Describe the morphology of sickle cell anaemia.

Answer 56

• Presence of sickle cells (darker as Hb is reason for the sickle shape)
• Anisocytosis.
• Poikilocytosis.
• Target cells.

• As there is increased breakdown of cells - there is inflammation in the body → more neutrophils, more platelets.

Question 57

Identify the clinical features of sickle cell anaemia.

Answer 57

Clinical features:
• Anaemia
• Jaundice
• Gallstones
• Leg ulcers
• Auto-splenectomy
• Crisis*
• Retinopathy
• Acute respiratory distress
• Cor pulmonale
• Haematuria
• Polyuria
• Aseptic bone necrosis
• Osteomyelitis
• Ischaemic stroke
• Cholecystitis
• Haemosiderosis

Treatment:
• Exchange transfusion of RBC during severe exacerbations.
• Prophylaxis of folic acid & penicillin (to prevent pneumococcal infection).
• NB: Use of vasoconstrictor drugs is contraindicated.

Question 58

Identify the different types of polycythemia.

Answer 58

• Relative or spurious erythrocytosis.
• Absolute erythrocytosis (true polycythemia - conditions where RBCs increase):
- Secondary - tissue hypoxia.
- Primary - polycythemia rubra vera.

Question 59

Outline relative or spurious erythrocytosis.

Answer 59

• Dehydration: diarrhoea, vomiting, diuretics, excess alcohol etc. (all these conditions cause generalised decreased fluid in blood - ↓plasma volume → Hb artificially high).

Question 60

Outline absolute erythrocytosis.

Answer 60

• Secondary: tissue hypoxia - smoking (CO), high altitude, lung disease (e.g. COPD), cardiac shunts (right to left e.g. cyanotic congenital heart disease), high O2 affinity Hb (foetal Hb), high erythropoietin - paraneoplastic syndromes, androgen therapy.
- Secondary causes most common clinically.

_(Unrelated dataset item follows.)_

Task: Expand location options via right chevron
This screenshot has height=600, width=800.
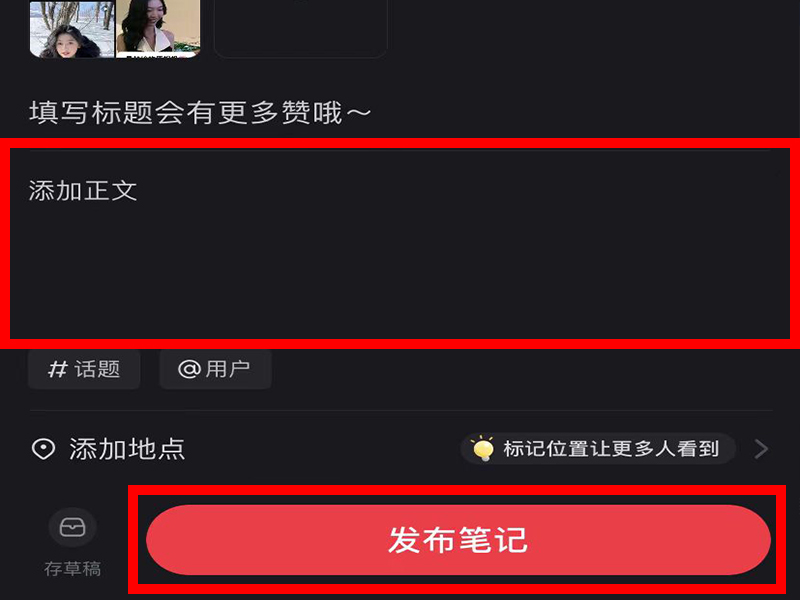Action: pyautogui.click(x=761, y=449)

• Primary: polycythemia rubra vera - myeloproliferative disorder - neoplastic proliferation of erythroid cells in bone marrow - old age, present with hepatosplenomegaly and flushed skin.
- Idiopathic.

• The JAK test (Janus kinase test) is a molecular biology test which differentiates primary from secondary polycythemia. It identifies the chromosomal abnormality which is present in all cases of polycythemia vera.